As a Hedge Fund investor, this shouldn't frighten you. In fact, it should, and probably will excite opportunity-detector in the most astute of you, the same way SAC excited you: an edge, is an edge, is an edge, so do not ask questions, put the moral compass back in the drawer, and the net transfers will likely be made in your general direction in your favor at the expense of someone less astute and, well, more trusting. However, if I were a long investor in a collective investment scheme assuming what I will term as a large and growing "adjacency risk, I cannot think of the mitigating circumstance(s) that would give me comfort with the exception that they are managing my index fund. Even here, you may be skimmed as there will be a reasonable incentive for the adjacently-managed HF to secure hard-to-borrow shares at less than market rates - an easy pilfer in a highly untransparent unaudited stock-loan market market.

What, would give me comfort as an allocator? Full publicly-available transaction level transparency across the entire fund complex - both public funds and private partnerships, the way it is in Canada. Even if delayed a a quarter, if there is something to be found, it will be found here. Second, culpability both personally and financially, by direct portfolio managers, and supervisors including holdbacks and clawbacks. Neither is complicated, nor difficult. Managers' own back-office systems, or independent administrators can spit out time and sales with great accuracy and easy at the click of button. And no one is asking them to do so in real time (quarterly dumps are fine). Marshmallow-eaters will of course use hyperbolic language such as "draconian disclosure" to describe this, but Canadian firms and managers seems to be doing just fine thank-you-very-much. They will wheel out the "threats to proprietary strategy" or competitive advantage, but none of these pose a threat to the public interest for none of this affects the real flow of capital to enterprises, but only the shuffling of paper in the secondary markets between existing game-players. Until then, however, investors should have the dial of bullshit detectors set to "High", and prepare their due-diligence questions accordingly.    

9 comments:

Behavioral Investors said...

evidence:
http://papers.ssrn.com/sol3/papers.cfm?abstract_id=1526737

"Cassandra" said...

Awesome! Don't know how I missed that one.

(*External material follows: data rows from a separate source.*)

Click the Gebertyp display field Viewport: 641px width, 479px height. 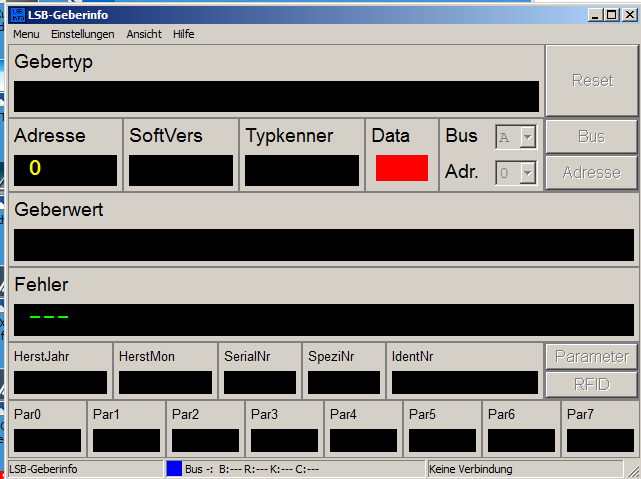coord(276,97)
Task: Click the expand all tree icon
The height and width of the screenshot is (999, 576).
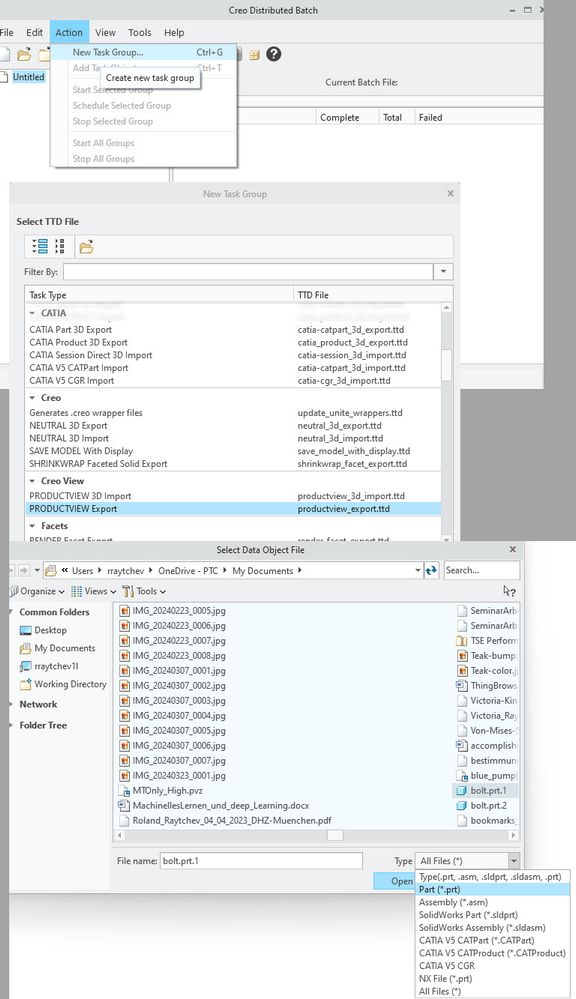Action: (40, 246)
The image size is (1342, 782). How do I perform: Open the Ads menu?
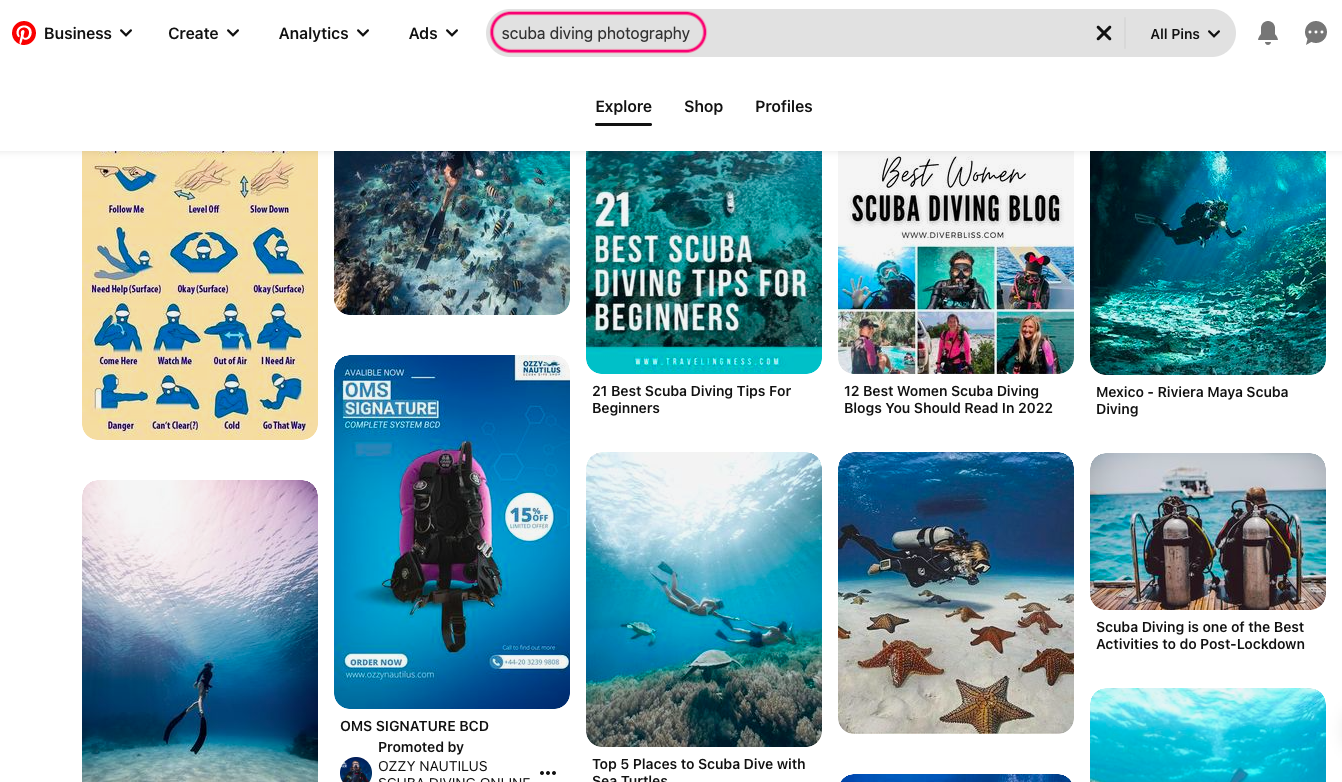[x=432, y=32]
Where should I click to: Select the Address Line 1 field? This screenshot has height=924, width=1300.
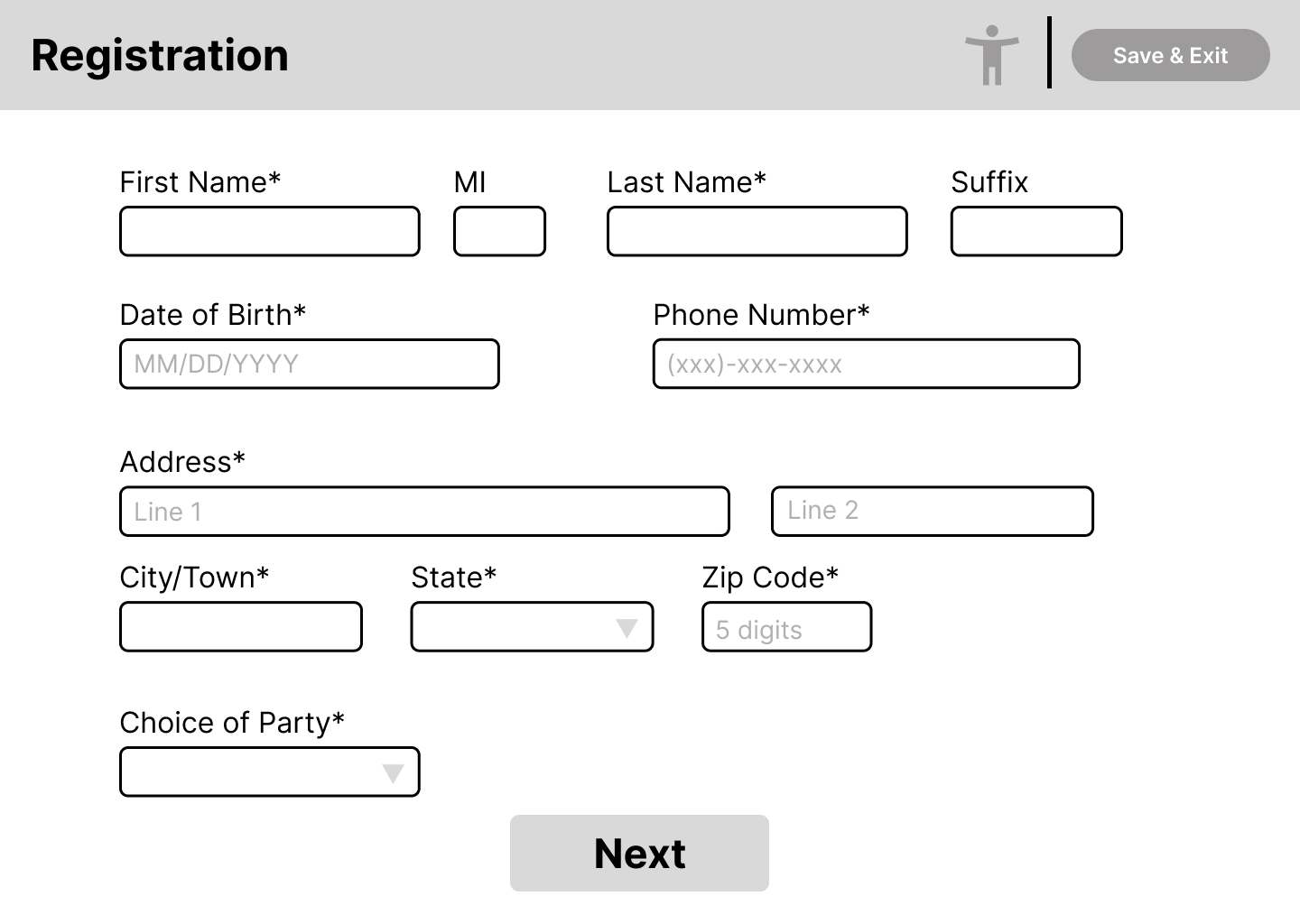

To quote from the abstract:
We find that the reported returns of mutual funds in these “side-by-side” associations with hedge funds significantly underperformed those of mutual funds that shared similar fund and family characteristics but differed in that they were not affiliated with hedge funds. Digging deeper into performance, we find that the underperformance was confined to return gaps, a return measure that captures the impact of unobservable managerial actions. Interestingly, mutual funds with investment styles that were most closely aligned to affiliated hedge funds generated reported-return alphas and return gaps that underperformed by the greatest amount.

"Cassandra" said...

And THAT was BEFORE the party started cookin'!

Anonymous said...

Rentech Medallion vs other funds? Um, yes.

Scott said...

Nice post. Even better than transparency would be for managers to focus on doing one thing well (mutual fund or hedge fund) and avoid the skewed incentives and conflicts issue altogether.

stone said...

Hi Cassandra, nice post.

AWB said...

Fiduciary responsibility is not a legal requirement in all financial positions. Such being the case, the ethical option to place clients' interests first falls short.

"Cassandra" said...

AWB: So you agree adjacent investors are f*cked, or at best are in a sub-optimal situation visa-vis investors in the adjacent HF ?

Anonymous said...

Never heard of the Canadian reporting rules for asset managers until I followed your tweet to this post. Do you have any more specific information about these rules?